* [DATA RECORDS]
▬▬▬▬▬▬

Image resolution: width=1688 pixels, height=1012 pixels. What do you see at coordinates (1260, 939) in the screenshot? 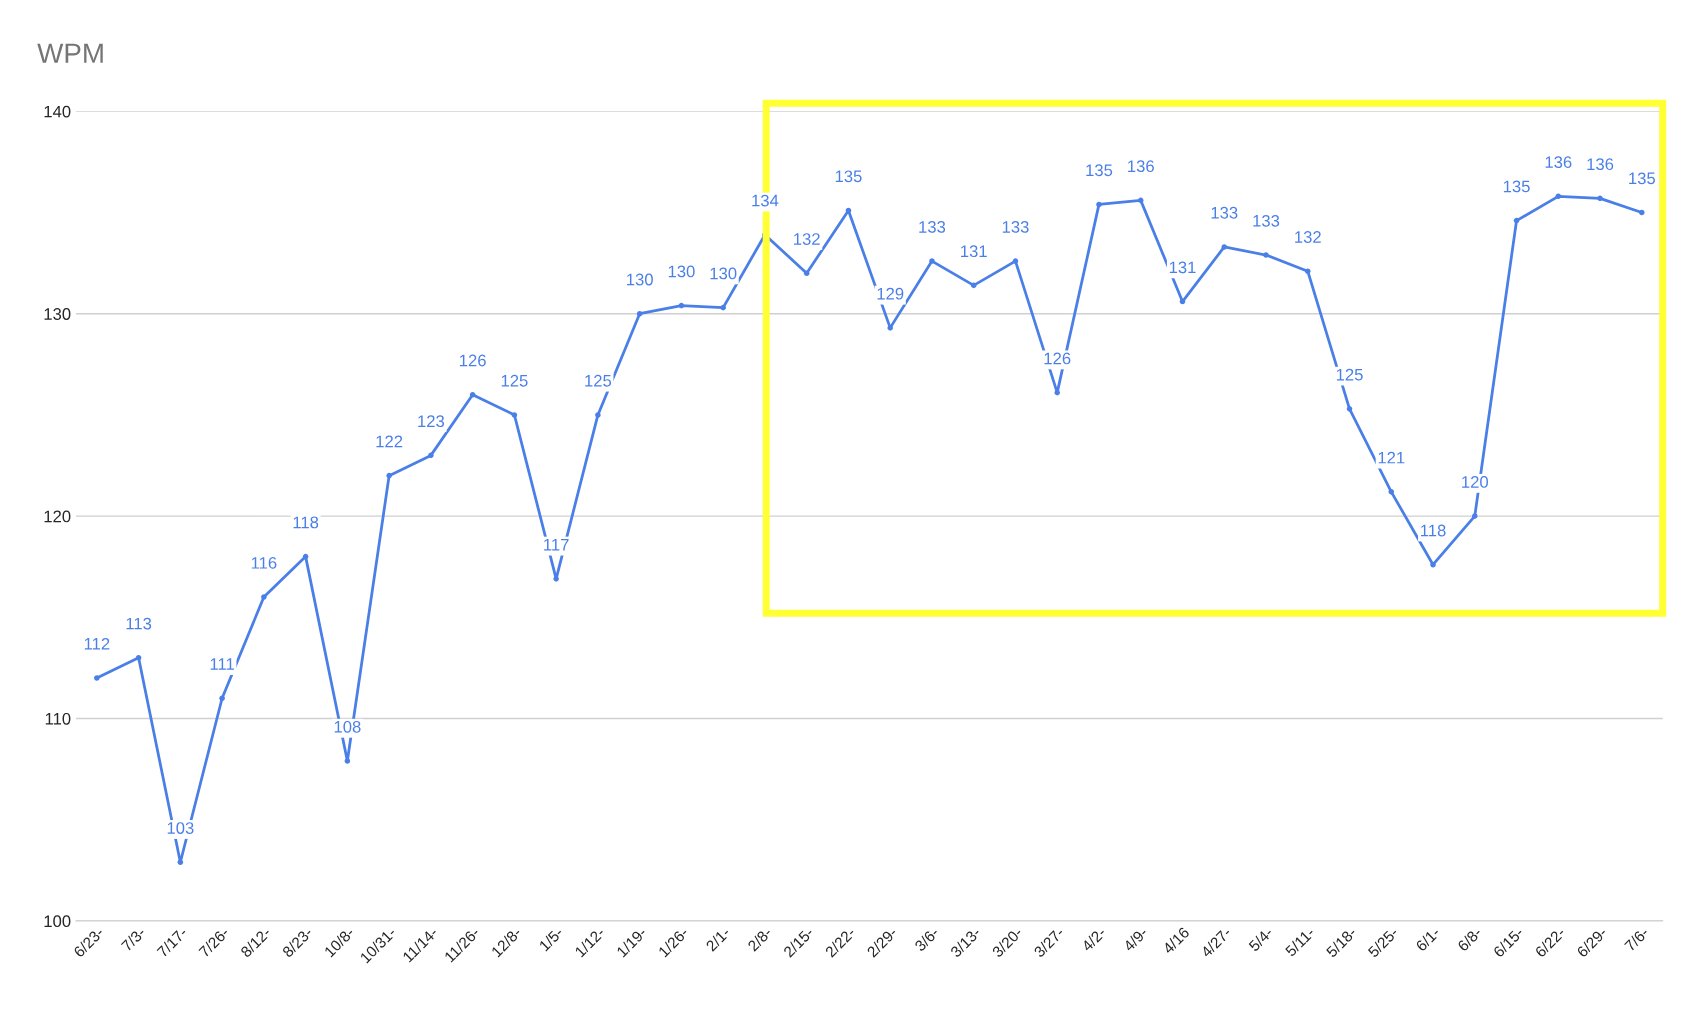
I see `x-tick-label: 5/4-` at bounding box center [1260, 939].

▬▬▬▬▬▬

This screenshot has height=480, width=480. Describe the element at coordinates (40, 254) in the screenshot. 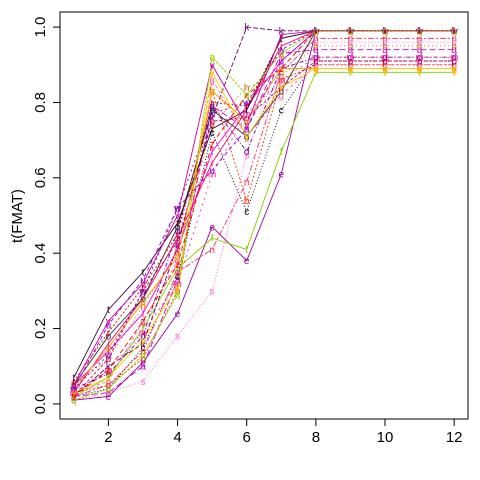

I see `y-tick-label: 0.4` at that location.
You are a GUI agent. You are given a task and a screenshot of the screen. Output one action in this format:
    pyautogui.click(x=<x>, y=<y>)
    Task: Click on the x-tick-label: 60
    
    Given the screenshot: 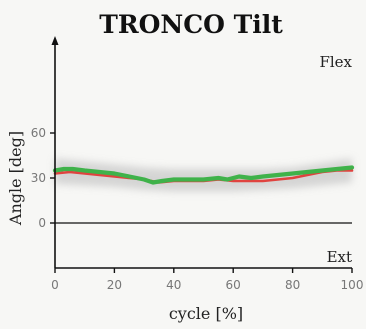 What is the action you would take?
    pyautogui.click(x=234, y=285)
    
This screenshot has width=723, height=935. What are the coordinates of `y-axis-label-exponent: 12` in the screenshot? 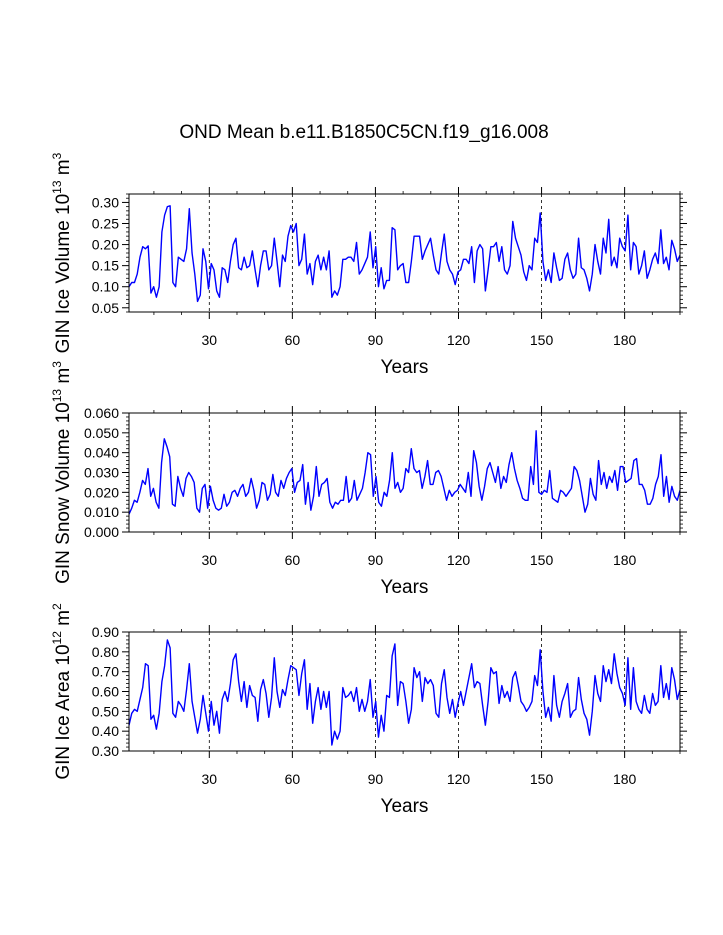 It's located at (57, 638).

▬▬▬▬▬▬

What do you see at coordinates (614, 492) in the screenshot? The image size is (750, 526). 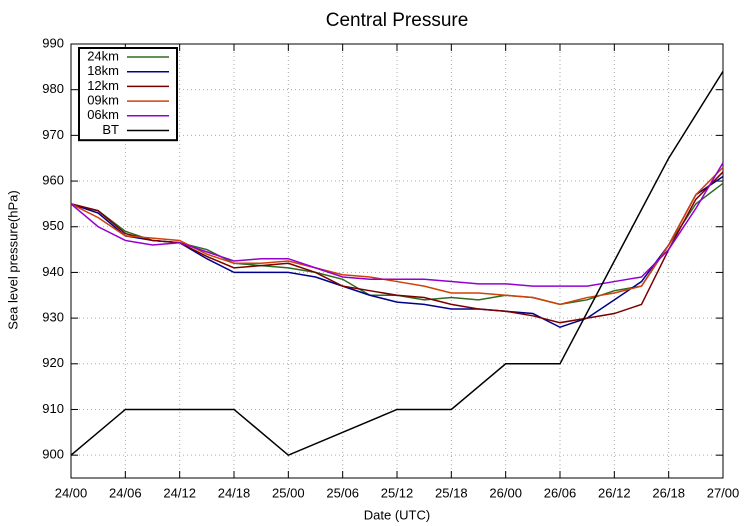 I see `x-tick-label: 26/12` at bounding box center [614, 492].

▬▬▬▬▬▬

* [WHAT IS BEING ASKED]
Please lay out the records from the line with "Image resolution: width=1688" to the line with "center [1260, 939]." as a JSON list of strings, one string per line, with blank lines left out and the pictures omitted.

* [YOUR SOLUTION]
[
  "Image resolution: width=1688 pixels, height=1012 pixels. What do you see at coordinates (1260, 939) in the screenshot? ",
  "I see `x-tick-label: 5/4-` at bounding box center [1260, 939]."
]